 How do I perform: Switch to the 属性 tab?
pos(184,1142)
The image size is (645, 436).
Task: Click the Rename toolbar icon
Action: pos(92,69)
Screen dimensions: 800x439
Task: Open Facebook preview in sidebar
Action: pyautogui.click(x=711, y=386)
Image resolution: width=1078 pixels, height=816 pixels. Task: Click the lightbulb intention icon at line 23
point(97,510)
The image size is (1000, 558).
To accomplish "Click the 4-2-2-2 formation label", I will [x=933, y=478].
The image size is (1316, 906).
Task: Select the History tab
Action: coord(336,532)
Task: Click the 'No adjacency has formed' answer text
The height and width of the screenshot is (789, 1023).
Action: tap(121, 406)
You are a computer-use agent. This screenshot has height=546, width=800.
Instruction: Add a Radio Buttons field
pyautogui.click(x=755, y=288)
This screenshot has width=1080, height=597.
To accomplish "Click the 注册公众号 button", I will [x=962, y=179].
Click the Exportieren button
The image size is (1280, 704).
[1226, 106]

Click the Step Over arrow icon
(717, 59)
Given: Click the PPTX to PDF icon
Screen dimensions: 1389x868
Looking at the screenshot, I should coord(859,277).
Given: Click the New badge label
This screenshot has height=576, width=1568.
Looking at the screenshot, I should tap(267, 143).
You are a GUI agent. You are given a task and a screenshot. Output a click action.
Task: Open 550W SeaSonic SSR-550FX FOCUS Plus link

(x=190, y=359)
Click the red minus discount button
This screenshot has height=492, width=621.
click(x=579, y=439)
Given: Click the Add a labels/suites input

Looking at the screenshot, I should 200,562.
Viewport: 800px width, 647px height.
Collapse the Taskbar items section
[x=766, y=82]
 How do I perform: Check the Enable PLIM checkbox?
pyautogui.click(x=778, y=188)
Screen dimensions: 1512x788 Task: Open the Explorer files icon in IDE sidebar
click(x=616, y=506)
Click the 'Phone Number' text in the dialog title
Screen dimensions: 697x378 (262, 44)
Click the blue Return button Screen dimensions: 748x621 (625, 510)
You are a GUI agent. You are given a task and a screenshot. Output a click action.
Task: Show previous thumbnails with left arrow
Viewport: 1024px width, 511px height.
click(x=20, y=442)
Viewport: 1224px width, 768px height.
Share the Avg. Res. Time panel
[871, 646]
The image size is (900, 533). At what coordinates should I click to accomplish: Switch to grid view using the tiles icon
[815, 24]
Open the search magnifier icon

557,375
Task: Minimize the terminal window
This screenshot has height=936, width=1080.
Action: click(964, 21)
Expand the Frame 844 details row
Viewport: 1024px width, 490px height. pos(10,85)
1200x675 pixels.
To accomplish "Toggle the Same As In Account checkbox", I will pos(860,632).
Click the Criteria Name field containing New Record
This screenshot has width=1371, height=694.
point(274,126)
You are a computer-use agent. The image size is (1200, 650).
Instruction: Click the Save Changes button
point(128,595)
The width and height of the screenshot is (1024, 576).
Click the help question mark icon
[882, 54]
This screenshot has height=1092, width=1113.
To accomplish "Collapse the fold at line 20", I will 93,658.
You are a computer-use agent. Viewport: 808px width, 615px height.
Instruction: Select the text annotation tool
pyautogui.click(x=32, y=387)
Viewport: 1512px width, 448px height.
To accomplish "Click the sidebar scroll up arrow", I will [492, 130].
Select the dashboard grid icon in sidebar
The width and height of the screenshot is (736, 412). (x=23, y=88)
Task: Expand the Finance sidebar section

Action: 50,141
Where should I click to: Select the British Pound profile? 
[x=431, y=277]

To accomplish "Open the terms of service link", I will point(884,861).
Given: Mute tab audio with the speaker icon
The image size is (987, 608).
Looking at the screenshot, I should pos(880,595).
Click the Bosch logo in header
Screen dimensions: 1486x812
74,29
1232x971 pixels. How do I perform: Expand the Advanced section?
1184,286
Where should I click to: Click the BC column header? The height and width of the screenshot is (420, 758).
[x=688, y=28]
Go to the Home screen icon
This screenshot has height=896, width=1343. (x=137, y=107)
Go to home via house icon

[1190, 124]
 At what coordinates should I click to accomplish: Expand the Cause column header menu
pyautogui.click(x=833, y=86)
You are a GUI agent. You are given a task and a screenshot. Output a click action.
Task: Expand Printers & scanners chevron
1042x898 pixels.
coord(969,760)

-*-

Problem details |
Everything from the first line of the entries above through the line with "You are a computer-use agent. This" is to be reproduced exactly, and nothing else.

Finished task |
 How do I perform: Switch to the 属性 tab?
pos(184,1142)
The image size is (645, 436).
Task: Click the Rename toolbar icon
Action: pos(92,69)
Screen dimensions: 800x439
Task: Open Facebook preview in sidebar
Action: pyautogui.click(x=711, y=386)
Image resolution: width=1078 pixels, height=816 pixels. Task: Click the lightbulb intention icon at line 23
point(97,510)
The image size is (1000, 558).
To accomplish "Click the 4-2-2-2 formation label", I will [x=933, y=478].
The image size is (1316, 906).
Task: Select the History tab
Action: coord(336,532)
Task: Click the 'No adjacency has formed' answer text
The height and width of the screenshot is (789, 1023).
Action: tap(121, 406)
You are a computer-use agent. This screenshot has height=546, width=800.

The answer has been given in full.